Our patient reported excellent improvement in his overall symptoms in response to an initial course of IVIg infusions (40 g daily for 3 days). He reported improvement in orthostatic intolerance, gastroparesis, and bladder symptoms. Owing to problems with insurance coverage, IVIg could not be continued and symptoms relapsed.

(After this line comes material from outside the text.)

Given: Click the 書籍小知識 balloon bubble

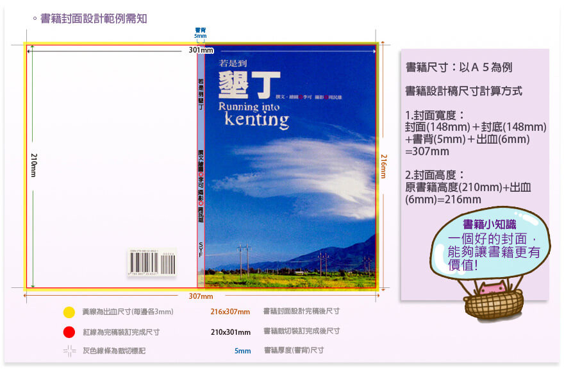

Subsequently, he was treated with rituximab infusions, followed by significant clinical improvement in all symptoms.

Conclusion​

Isolated autonomic failure, presenting with OH along with features of cholinergic dysfunction, should alert neurologists to an autoimmune etiology of autonomic dysfunction, especially AAG. When available, pupillometry can be used to look for premature pupillary dilation, a feature unique to AAG. Because it is potentially treatable, timely diagnosis through appropriate autoantibody testing and optimal treatment with immunomodulating agents can lead to excellent outcomes.
 
Very interesting.

His plasma norepinephrine level was low.

Walitt et al. 2024 found no difference between patients and controls in plasma norepinephrine, but cerebrospinal norepinephrine "correlated with both time to failure and effort preference in PI-ME/CFS participants" (i.e. with patients' ability to sustain hand grip and patients choosing to rapidly tap with pinky).